Republic Bank Ltd, the trustees of the Petrotrin Employee Pension Plan (PEPP), has expressed concern over the company’s attempt to change the provisions of the plan as it is winding down.
In a letter to Petrotrin chairman Wilfred Espinet dated November 13, 2018, which has been widely circulated on social media, the bank said the PEPP will run at a whopping $2.73 billion deficit if wound up. The company is also responsible for a further $1 billion pension payment for all workers who become liable for pension when the company shuts down on November 30.
According to the letter, Petrotrin was seeking to change the composition and functions of the management committee “to enable it to continue to operate in circumstances where there may be no employees.” The bank asked for further details on this proposed amendment so it could work out the impact of those amendments on the PEPP.
In the letter, the bank cited an earlier meeting at which Petrotrin was “of the view that the PEPP was fully funded.” However, according to the bank’s last Actuarial Valuation done on September 30, 2016, there is the massive billion-dollar deficit.
“If the plan had been wound up, benefits for all pensioners could have been secured in full, but only 60 per cent of the benefits for non-pensioners could have been secured,” the letter said.
As the trustees of the pension plan, the bank is concerned that “the operation of the PEPP as a closed plan is likely to result in the PEPP being unable to meet all benefit obligations in the future.” Regarding employees terminated by November 30, the bank said it would also require “100 per cent of the Benefit Statements to be audited by an independent third-party actuary and delivered to us at least one week before payment is due in order to facilitate a smooth transition.”
“Further we wish to document that we consider that all parties involved should be taking every action that can reasonably be taken to avoid (or if not possible, mitigate) any future scenario in which members benefits are not paid in full,” the letter said.
“Finally, we note that it may be in the best interests of many of the members of the PEPP if it were to be wound up rather than continued as a closed plan, as this may enable a fairer split of the plan’s assets.”
The bank cited a letter from Bacon, Woodrow and de Souza on the long-term impact of Petrotrin restructuring the PEPP and said five scenarios were outlined.
“In four of the five scenarios, the funds of the PEPP would be estimated would be exhausted in 25-30 years. The only scenario where the PEPP would have estimated to have enough funds to meet all benefits payments is predicted on the PEPP continuing to invest in equities.
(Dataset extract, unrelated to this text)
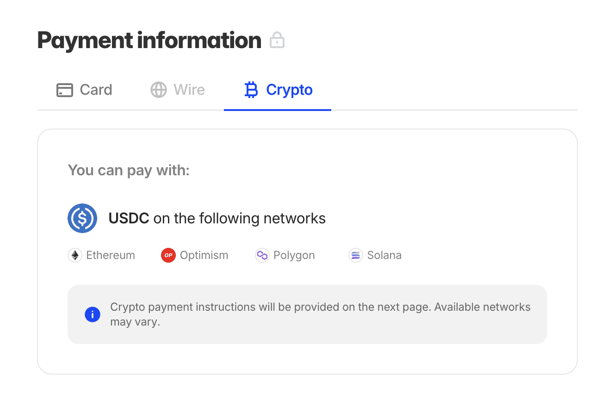Click the padlock icon beside Payment information
The width and height of the screenshot is (607, 394).
click(277, 40)
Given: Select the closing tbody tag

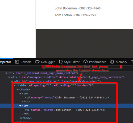Looking at the screenshot, I should coord(26,118).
And these equities performing in line with expectations,” the letter stated.
It further noted that scenario did not take the $1 billion payment to Petrotrin’s new pensioners.
“Although we have taken no steps to pursue the wind-up of the PEPP, we wish to communicate that this is an option we are actively considering at this point in time and on which we would welcome your thoughts,” the bank told Espinet.
Espinet last evening confirmed the letter is authentic, adding as Petrotrin comes closer to closing down, “things like this are going to happen,” referring to internal matters being made public.
“We have since had meetings with Republic Bank,” Espinet said.
He said the union the Oilfields Workers’ Trade Union (OWTU) was at the meeting with Republic Bank last Thursday.
“The union participated in the meeting and we all agreed on the way forward and we are working things through,” Espinet said.
He said that the company will be issuing a formal response soon to address the pension matter formally. He said the key points to address were highlighted and the company has “adopted an approach” to address all the concerns raised in the bank’s letter.
The OWTU last evening confirmed it was represented at the meeting but was unable to give any details at short notice.